In this study, the effect of lamellar and globular α-phase on mechanical properties of strongly textured Ti–6Al–4V alloy was investigated. The strong transverse texture was developed in Ti–6Al–4V alloy via α + β rolling at 950 °C. In the following, lamellar and equiaxed microstructures have been separately promoted in the Ti–6Al–4V alloy during annealing at β- and α + β regions, respectively. According to EBSD analysis, it was revealed that deformation texture was not considerably changed during different annealing processes. Then, room temperature mechanical properties of the studied alloy including uniaxial tensile, compression and bending tests were evaluated. According to the tensile test, work hardening capacity was obtained as 1.10 and 0.64 for equiaxed and lamellar microstructures, respectively. Fracture limit curve revealed that equiaxed microstructure had more extent of homogeneous deformation in comparison with lamellar one.

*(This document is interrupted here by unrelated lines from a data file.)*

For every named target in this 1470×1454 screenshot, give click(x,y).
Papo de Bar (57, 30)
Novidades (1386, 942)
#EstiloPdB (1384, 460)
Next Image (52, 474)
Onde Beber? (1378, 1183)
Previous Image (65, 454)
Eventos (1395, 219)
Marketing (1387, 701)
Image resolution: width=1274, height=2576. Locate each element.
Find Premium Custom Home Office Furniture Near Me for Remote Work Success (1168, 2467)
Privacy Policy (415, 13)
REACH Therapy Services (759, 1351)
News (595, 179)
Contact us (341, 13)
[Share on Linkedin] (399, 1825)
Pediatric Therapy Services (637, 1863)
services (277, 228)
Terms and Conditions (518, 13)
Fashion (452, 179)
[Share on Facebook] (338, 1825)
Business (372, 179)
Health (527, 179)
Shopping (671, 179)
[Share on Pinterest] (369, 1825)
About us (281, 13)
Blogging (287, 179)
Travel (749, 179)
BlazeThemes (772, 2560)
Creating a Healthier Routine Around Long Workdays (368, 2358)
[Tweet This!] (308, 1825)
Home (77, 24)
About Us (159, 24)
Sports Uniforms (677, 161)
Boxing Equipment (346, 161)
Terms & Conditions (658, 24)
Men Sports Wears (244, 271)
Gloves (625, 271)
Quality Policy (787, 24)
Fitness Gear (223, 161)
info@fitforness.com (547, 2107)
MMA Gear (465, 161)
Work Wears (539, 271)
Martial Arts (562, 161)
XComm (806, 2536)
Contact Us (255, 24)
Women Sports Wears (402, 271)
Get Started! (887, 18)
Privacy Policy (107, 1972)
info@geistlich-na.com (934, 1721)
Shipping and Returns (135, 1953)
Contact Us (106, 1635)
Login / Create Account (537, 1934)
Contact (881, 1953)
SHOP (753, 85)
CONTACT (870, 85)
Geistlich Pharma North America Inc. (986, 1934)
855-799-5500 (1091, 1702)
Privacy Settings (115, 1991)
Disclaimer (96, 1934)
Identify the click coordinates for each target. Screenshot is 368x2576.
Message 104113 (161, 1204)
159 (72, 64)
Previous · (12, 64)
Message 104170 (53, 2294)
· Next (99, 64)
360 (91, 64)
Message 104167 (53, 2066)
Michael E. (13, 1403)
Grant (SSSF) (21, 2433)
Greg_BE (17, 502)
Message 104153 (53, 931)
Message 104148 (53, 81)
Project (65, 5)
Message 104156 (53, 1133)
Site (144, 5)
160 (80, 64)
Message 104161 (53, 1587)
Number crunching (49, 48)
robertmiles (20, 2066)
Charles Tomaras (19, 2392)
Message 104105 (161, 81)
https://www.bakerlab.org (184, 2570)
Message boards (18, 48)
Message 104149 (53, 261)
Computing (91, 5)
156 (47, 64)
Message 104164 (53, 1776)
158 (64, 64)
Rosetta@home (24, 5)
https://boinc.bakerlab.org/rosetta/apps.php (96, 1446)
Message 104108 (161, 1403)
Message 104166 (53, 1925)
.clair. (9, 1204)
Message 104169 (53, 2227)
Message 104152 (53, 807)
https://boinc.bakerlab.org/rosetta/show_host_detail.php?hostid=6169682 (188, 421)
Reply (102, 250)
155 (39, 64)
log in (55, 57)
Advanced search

In addition, bending properties of the Ti–6Al–4V alloy were significantly improved as a result of equiaxed microstructure.

在这项研究中，研究了层状和球状α相对强织构Ti-6Al-4V合金力学性能的影响。Ti–6Al–4V合金通过在950°C的α+β轧制形成了很强的横向织构。在下文中，Ti-6Al-4V合金在退火过程中分别在β-和α+β区域分别促进了层状和等轴组织。根据EBSD分析，发现在不同的退火过程中，变形织构没有明显改变。然后，评估了所研究合金的室温机械性能，包括单轴拉伸，压缩和弯曲测试。根据拉伸试验，对于等轴和层状显微组织，加工硬化能力分别为1.10和0.64。断裂极限曲线表明，等轴组织比片状组织具有更大程度的均匀变形。此外，由于等轴显微组织，Ti-6Al-4V合金的弯曲性能也得到了显着改善。